» **EXERCISE REQUIREMENTS**
Every entry should be copied exactly, with nothing added or dropped.

» **AVAILABLE DATA**
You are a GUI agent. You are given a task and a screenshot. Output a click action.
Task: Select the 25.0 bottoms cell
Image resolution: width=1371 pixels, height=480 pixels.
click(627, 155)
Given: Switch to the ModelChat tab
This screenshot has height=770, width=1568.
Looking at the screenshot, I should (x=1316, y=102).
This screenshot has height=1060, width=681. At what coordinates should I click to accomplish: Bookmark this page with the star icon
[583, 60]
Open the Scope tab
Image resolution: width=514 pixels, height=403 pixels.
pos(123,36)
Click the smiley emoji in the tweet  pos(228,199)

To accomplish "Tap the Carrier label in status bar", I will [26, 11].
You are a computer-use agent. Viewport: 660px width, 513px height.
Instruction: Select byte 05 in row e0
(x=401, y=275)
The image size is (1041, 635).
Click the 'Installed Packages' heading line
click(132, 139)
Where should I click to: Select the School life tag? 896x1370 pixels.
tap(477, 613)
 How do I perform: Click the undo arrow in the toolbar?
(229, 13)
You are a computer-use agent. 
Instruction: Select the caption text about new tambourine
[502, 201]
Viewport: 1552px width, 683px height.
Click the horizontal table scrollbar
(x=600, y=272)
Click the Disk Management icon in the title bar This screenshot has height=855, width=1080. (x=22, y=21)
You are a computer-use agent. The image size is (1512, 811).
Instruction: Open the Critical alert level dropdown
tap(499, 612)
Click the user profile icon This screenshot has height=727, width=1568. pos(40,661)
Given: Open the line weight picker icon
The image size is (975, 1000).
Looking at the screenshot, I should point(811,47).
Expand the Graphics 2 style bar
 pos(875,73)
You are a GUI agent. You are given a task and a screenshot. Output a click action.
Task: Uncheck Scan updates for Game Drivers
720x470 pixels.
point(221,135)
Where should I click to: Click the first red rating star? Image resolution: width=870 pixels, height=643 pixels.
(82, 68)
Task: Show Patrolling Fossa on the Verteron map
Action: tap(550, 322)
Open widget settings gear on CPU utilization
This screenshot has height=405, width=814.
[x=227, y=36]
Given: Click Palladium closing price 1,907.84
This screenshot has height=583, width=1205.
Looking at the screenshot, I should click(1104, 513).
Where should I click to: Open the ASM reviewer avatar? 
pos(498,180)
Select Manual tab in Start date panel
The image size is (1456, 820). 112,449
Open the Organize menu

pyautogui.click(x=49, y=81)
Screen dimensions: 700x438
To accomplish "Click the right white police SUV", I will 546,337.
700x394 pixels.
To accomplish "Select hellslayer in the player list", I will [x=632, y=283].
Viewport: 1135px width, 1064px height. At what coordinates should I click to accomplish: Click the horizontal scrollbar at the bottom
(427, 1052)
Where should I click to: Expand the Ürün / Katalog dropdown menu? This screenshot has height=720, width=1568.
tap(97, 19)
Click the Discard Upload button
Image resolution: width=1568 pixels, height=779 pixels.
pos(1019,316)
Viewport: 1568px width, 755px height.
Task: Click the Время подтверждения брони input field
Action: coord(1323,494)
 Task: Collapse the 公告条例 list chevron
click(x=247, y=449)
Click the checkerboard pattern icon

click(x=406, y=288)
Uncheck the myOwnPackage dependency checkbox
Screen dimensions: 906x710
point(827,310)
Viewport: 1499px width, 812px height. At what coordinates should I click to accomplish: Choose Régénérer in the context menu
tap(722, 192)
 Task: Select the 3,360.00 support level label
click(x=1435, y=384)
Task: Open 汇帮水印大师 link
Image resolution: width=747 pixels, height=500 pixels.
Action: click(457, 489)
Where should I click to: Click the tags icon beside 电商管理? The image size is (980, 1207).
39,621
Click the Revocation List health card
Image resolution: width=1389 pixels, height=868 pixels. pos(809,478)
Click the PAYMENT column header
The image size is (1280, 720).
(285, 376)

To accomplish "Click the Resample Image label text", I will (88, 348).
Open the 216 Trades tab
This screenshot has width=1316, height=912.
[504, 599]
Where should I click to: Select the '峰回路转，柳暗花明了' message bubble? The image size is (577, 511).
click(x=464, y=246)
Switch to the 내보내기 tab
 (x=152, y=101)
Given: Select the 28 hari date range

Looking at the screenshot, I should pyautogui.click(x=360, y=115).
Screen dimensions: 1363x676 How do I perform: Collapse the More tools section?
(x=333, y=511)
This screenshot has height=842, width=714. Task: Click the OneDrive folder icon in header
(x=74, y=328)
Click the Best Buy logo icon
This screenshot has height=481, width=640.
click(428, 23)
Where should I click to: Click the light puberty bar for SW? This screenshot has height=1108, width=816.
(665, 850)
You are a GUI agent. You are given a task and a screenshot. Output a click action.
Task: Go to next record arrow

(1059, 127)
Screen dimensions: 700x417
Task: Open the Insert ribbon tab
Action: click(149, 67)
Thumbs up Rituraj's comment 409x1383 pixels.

» **OUTPUT BELOW**
You are a GUI agent. You are given a task and a screenshot. Output a click action.
Task: Select the 25.0 bottoms cell
Image resolution: width=1371 pixels, height=480 pixels.
click(627, 155)
Given: Switch to the ModelChat tab
This screenshot has height=770, width=1568.
Looking at the screenshot, I should (x=1316, y=102).
This screenshot has height=1060, width=681. At what coordinates should I click to accomplish: Bookmark this page with the star icon
[583, 60]
Open the Scope tab
Image resolution: width=514 pixels, height=403 pixels.
pos(123,36)
Click the smiley emoji in the tweet  pos(228,199)

To accomplish "Tap the Carrier label in status bar", I will [26, 11].
You are a computer-use agent. Viewport: 660px width, 513px height.
Instruction: Select byte 05 in row e0
(x=401, y=275)
The image size is (1041, 635).
Click the 'Installed Packages' heading line
click(132, 139)
Where should I click to: Select the School life tag? 896x1370 pixels.
tap(477, 613)
 How do I perform: Click the undo arrow in the toolbar?
(229, 13)
You are a computer-use agent. 
Instruction: Select the caption text about new tambourine
[502, 201]
Viewport: 1552px width, 683px height.
Click the horizontal table scrollbar
(x=600, y=272)
Click the Disk Management icon in the title bar This screenshot has height=855, width=1080. (x=22, y=21)
You are a computer-use agent. The image size is (1512, 811).
Instruction: Open the Critical alert level dropdown
tap(499, 612)
Click the user profile icon This screenshot has height=727, width=1568. pos(40,661)
Given: Open the line weight picker icon
The image size is (975, 1000).
Looking at the screenshot, I should point(811,47).
Expand the Graphics 2 style bar
 pos(875,73)
You are a GUI agent. You are given a task and a screenshot. Output a click action.
Task: Uncheck Scan updates for Game Drivers
720x470 pixels.
point(221,135)
Where should I click to: Click the first red rating star? Image resolution: width=870 pixels, height=643 pixels.
(82, 68)
Task: Show Patrolling Fossa on the Verteron map
Action: tap(550, 322)
Open widget settings gear on CPU utilization
This screenshot has height=405, width=814.
[x=227, y=36]
Given: Click Palladium closing price 1,907.84
This screenshot has height=583, width=1205.
Looking at the screenshot, I should click(1104, 513).
Where should I click to: Open the ASM reviewer avatar? 
pos(498,180)
Select Manual tab in Start date panel
The image size is (1456, 820). 112,449
Open the Organize menu

pyautogui.click(x=49, y=81)
Screen dimensions: 700x438
To accomplish "Click the right white police SUV", I will 546,337.
700x394 pixels.
To accomplish "Select hellslayer in the player list", I will [x=632, y=283].
Viewport: 1135px width, 1064px height. At what coordinates should I click to accomplish: Click the horizontal scrollbar at the bottom
(427, 1052)
Where should I click to: Expand the Ürün / Katalog dropdown menu? This screenshot has height=720, width=1568.
tap(97, 19)
Click the Discard Upload button
Image resolution: width=1568 pixels, height=779 pixels.
pos(1019,316)
Viewport: 1568px width, 755px height.
Task: Click the Время подтверждения брони input field
Action: coord(1323,494)
 Task: Collapse the 公告条例 list chevron
click(x=247, y=449)
Click the checkerboard pattern icon

click(x=406, y=288)
Uncheck the myOwnPackage dependency checkbox
Screen dimensions: 906x710
point(827,310)
Viewport: 1499px width, 812px height. At what coordinates should I click to accomplish: Choose Régénérer in the context menu
tap(722, 192)
 Task: Select the 3,360.00 support level label
click(x=1435, y=384)
Task: Open 汇帮水印大师 link
Image resolution: width=747 pixels, height=500 pixels.
Action: click(457, 489)
Where should I click to: Click the tags icon beside 电商管理? The image size is (980, 1207).
39,621
Click the Revocation List health card
Image resolution: width=1389 pixels, height=868 pixels. pos(809,478)
Click the PAYMENT column header
The image size is (1280, 720).
(285, 376)

To accomplish "Click the Resample Image label text", I will (88, 348).
Open the 216 Trades tab
This screenshot has width=1316, height=912.
[504, 599]
Where should I click to: Select the '峰回路转，柳暗花明了' message bubble? The image size is (577, 511).
click(x=464, y=246)
Switch to the 내보내기 tab
 (x=152, y=101)
Given: Select the 28 hari date range

Looking at the screenshot, I should pyautogui.click(x=360, y=115).
Screen dimensions: 1363x676 How do I perform: Collapse the More tools section?
(x=333, y=511)
This screenshot has height=842, width=714. Task: Click the OneDrive folder icon in header
(x=74, y=328)
Click the Best Buy logo icon
This screenshot has height=481, width=640.
click(428, 23)
Where should I click to: Click the light puberty bar for SW? This screenshot has height=1108, width=816.
(665, 850)
You are a GUI agent. You are given a task and a screenshot. Output a click action.
Task: Go to next record arrow

(1059, 127)
Screen dimensions: 700x417
Task: Open the Insert ribbon tab
Action: click(149, 67)
Thumbs up Rituraj's comment 409x1383 pixels.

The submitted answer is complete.